Mas vamos à nova acusação dos procuradores Nuno Serdoura e Ana Margarida Santos. A acusação sustenta que Rui Moreira, ciente do conflito entre a Selminho e a CMP, assinou uma procuração com a data de 28 de novembro de 2013 para que o advogado nomeado pelo seu antecessor continuasse a representar a autarquia, um ato que para o Ministério Público significa um “total desrespeito pelo Estatuto dos Eleitos Locais”. A emissão dessa procuração, sustentam os procuradores, “é contrária aos deveres de isenção e imparcialidade” a que o presidente da CMP estava obrigado.

Mas, contrário aos deveres de isenção e imparcialidade não teria sido a ação contrária, se o presidente tivesse passado procuração a novos advogados? Suspeito seria que Rui Moreira retirasse a confiança aos advogados nomeados pelo anterior executivo, liderado por Rui Rio, e tivesse passado procuração a novos advogados da sua confiança com vista a beneficiar a empresa da sua família.

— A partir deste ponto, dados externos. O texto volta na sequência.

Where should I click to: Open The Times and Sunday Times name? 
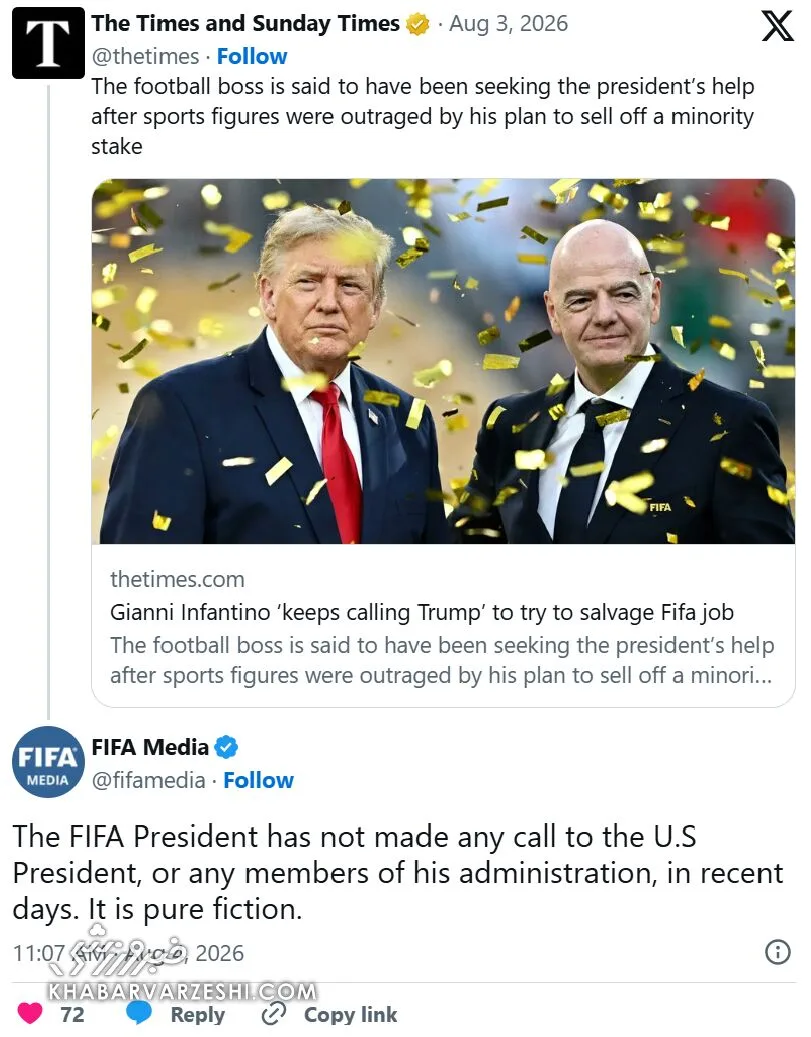[245, 24]
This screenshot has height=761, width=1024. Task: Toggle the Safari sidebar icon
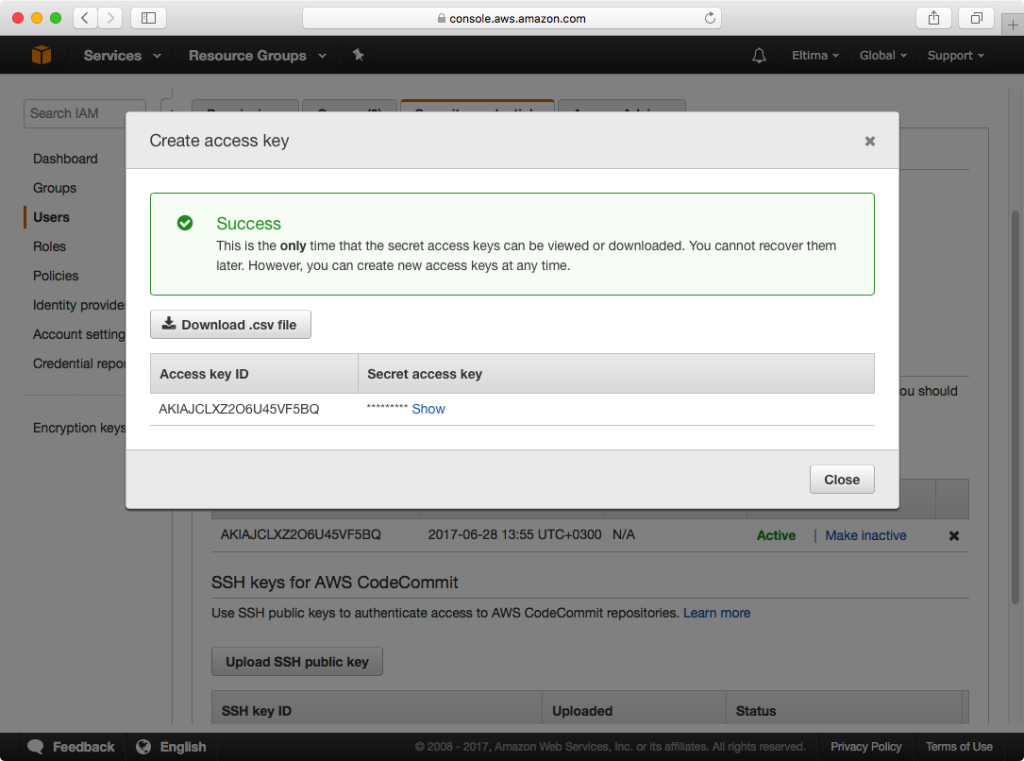click(x=149, y=18)
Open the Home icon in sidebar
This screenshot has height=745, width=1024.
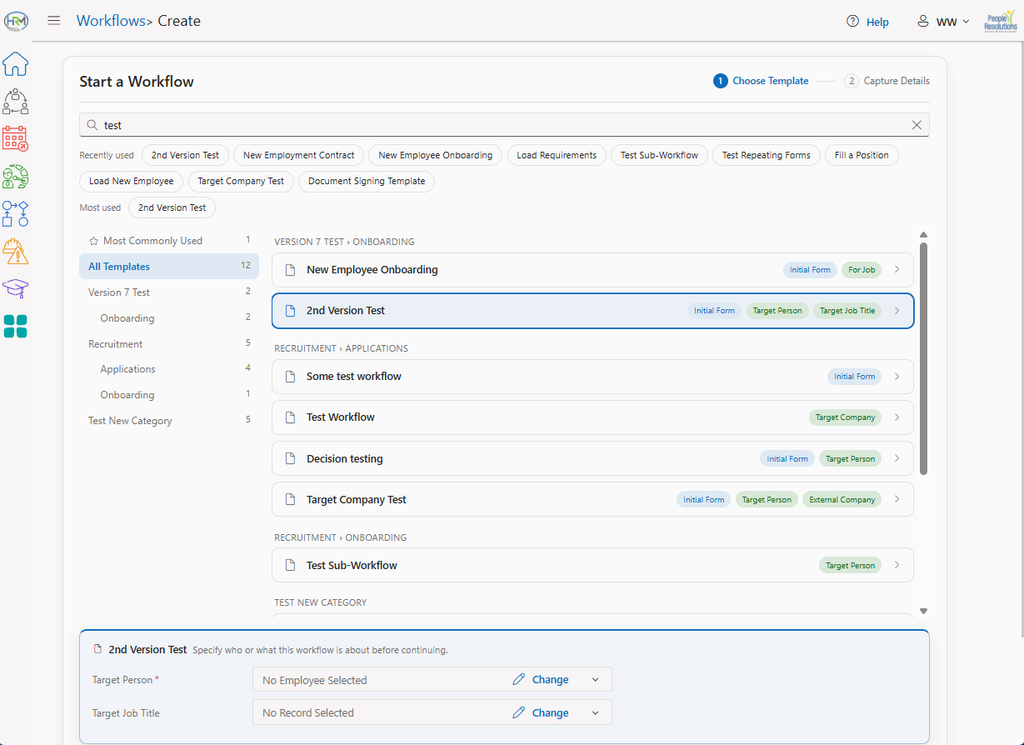[x=15, y=64]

Foi no mandato de Rui Moreira que decorreu a resolução do caso Selminho, afastando-se de qualquer interferência e recusando-se, inclusivamente, a participar em qualquer votação do Executivo Camarário que viesse a ter relação com o mesmo. Ambas as posições atestam a atitude do presidente da CMP, já que a decisão foi bastante prejudicial para o próprio e a sua família, detentores da Selminho, em termos económico-financeiros.

Qualquer mais-valia que a empresa pudesse retirar do usufruto do referido terreno é uma sombra perante o arremesso do atual presidente do cargo e a usurpação da segunda câmara do país.

Num país com uma justiça célebre pela morosidade em processos de corrupção famosos, o portuense caso Selminho é um caso sem precedentes – um processo de suposta corrupção em que as provas atestam a idoneidade do arguido, não a sua culpabilidade.